> WHAT IS EXPECTED
Return each of the entries below precisely as it appears.

(Collected data)

= Beginning of Section =

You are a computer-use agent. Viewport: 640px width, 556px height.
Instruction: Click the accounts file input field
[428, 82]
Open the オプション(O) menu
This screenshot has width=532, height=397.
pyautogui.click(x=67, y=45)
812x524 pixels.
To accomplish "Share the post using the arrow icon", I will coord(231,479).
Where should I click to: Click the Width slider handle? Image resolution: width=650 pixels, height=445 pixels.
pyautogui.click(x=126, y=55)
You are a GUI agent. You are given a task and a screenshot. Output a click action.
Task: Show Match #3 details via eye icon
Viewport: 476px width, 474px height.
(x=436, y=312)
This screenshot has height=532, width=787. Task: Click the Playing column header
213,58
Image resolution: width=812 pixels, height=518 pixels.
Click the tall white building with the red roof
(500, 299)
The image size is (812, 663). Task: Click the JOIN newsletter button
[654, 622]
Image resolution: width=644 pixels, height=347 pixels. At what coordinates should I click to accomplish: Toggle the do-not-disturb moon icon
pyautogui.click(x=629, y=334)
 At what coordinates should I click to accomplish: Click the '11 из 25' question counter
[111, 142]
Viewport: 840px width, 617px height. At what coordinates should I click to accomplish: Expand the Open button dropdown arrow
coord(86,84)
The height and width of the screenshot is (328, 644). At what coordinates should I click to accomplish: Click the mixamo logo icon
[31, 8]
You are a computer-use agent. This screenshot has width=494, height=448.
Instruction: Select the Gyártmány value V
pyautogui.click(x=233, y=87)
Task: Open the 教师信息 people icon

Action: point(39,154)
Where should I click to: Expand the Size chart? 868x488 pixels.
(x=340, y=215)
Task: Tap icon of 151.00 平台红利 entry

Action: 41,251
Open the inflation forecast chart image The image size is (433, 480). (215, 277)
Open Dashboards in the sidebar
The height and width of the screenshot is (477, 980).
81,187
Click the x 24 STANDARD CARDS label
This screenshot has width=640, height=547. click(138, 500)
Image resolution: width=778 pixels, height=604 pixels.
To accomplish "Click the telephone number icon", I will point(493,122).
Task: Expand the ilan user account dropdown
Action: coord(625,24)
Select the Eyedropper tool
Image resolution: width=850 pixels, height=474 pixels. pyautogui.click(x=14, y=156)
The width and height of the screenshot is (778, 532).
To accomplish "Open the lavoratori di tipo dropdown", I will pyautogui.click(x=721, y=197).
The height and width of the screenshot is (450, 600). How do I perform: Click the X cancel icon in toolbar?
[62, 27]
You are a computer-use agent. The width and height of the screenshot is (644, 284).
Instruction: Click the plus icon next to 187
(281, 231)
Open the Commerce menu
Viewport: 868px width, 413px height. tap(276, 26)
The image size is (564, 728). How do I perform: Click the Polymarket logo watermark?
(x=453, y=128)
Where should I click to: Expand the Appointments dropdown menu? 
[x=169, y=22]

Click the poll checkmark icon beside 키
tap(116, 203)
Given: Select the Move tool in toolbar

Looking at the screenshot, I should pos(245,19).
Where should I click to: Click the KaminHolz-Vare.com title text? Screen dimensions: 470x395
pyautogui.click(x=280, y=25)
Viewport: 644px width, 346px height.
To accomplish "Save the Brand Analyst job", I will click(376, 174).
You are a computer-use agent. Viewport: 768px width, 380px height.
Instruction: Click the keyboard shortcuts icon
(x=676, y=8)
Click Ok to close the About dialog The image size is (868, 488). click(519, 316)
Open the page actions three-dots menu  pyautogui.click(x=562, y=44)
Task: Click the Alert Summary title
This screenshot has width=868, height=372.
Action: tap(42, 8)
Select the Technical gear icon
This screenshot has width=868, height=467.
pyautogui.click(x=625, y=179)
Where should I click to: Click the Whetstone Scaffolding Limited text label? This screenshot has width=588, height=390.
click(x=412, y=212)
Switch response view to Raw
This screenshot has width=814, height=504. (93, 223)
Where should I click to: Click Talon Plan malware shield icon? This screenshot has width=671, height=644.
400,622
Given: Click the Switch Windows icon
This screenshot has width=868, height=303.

= End of Section =

> OUTPUT OF THE EXERCISE
You are a computer-use agent. Viewport: 640px width, 556px height.
Instruction: Click the accounts file input field
[428, 82]
Open the オプション(O) menu
This screenshot has width=532, height=397.
pyautogui.click(x=67, y=45)
812x524 pixels.
To accomplish "Share the post using the arrow icon", I will coord(231,479).
Where should I click to: Click the Width slider handle? Image resolution: width=650 pixels, height=445 pixels.
pyautogui.click(x=126, y=55)
You are a GUI agent. You are given a task and a screenshot. Output a click action.
Task: Show Match #3 details via eye icon
Viewport: 476px width, 474px height.
(x=436, y=312)
This screenshot has height=532, width=787. Task: Click the Playing column header
213,58
Image resolution: width=812 pixels, height=518 pixels.
Click the tall white building with the red roof
(500, 299)
The image size is (812, 663). Task: Click the JOIN newsletter button
[654, 622]
Image resolution: width=644 pixels, height=347 pixels. At what coordinates should I click to accomplish: Toggle the do-not-disturb moon icon
pyautogui.click(x=629, y=334)
 At what coordinates should I click to accomplish: Click the '11 из 25' question counter
[111, 142]
Viewport: 840px width, 617px height. At what coordinates should I click to accomplish: Expand the Open button dropdown arrow
coord(86,84)
The height and width of the screenshot is (328, 644). At what coordinates should I click to accomplish: Click the mixamo logo icon
[31, 8]
You are a computer-use agent. This screenshot has width=494, height=448.
Instruction: Select the Gyártmány value V
pyautogui.click(x=233, y=87)
Task: Open the 教师信息 people icon

Action: point(39,154)
Where should I click to: Expand the Size chart? 868x488 pixels.
(x=340, y=215)
Task: Tap icon of 151.00 平台红利 entry

Action: 41,251
Open the inflation forecast chart image The image size is (433, 480). (215, 277)
Open Dashboards in the sidebar
The height and width of the screenshot is (477, 980).
81,187
Click the x 24 STANDARD CARDS label
This screenshot has width=640, height=547. click(138, 500)
Image resolution: width=778 pixels, height=604 pixels.
To accomplish "Click the telephone number icon", I will point(493,122).
Task: Expand the ilan user account dropdown
Action: coord(625,24)
Select the Eyedropper tool
Image resolution: width=850 pixels, height=474 pixels. pyautogui.click(x=14, y=156)
The width and height of the screenshot is (778, 532).
To accomplish "Open the lavoratori di tipo dropdown", I will pyautogui.click(x=721, y=197).
The height and width of the screenshot is (450, 600). How do I perform: Click the X cancel icon in toolbar?
[62, 27]
You are a computer-use agent. The width and height of the screenshot is (644, 284).
Instruction: Click the plus icon next to 187
(281, 231)
Open the Commerce menu
Viewport: 868px width, 413px height. tap(276, 26)
The image size is (564, 728). How do I perform: Click the Polymarket logo watermark?
(x=453, y=128)
Where should I click to: Expand the Appointments dropdown menu? 
[x=169, y=22]

Click the poll checkmark icon beside 키
tap(116, 203)
Given: Select the Move tool in toolbar

Looking at the screenshot, I should pos(245,19).
Where should I click to: Click the KaminHolz-Vare.com title text? Screen dimensions: 470x395
pyautogui.click(x=280, y=25)
Viewport: 644px width, 346px height.
To accomplish "Save the Brand Analyst job", I will click(376, 174).
You are a computer-use agent. Viewport: 768px width, 380px height.
Instruction: Click the keyboard shortcuts icon
(x=676, y=8)
Click Ok to close the About dialog The image size is (868, 488). click(519, 316)
Open the page actions three-dots menu  pyautogui.click(x=562, y=44)
Task: Click the Alert Summary title
This screenshot has width=868, height=372.
Action: tap(42, 8)
Select the Technical gear icon
This screenshot has width=868, height=467.
pyautogui.click(x=625, y=179)
Where should I click to: Click the Whetstone Scaffolding Limited text label? This screenshot has width=588, height=390.
click(x=412, y=212)
Switch response view to Raw
This screenshot has width=814, height=504. (93, 223)
Where should I click to: Click Talon Plan malware shield icon? This screenshot has width=671, height=644.
400,622
Given: Click the Switch Windows icon
This screenshot has width=868, height=303.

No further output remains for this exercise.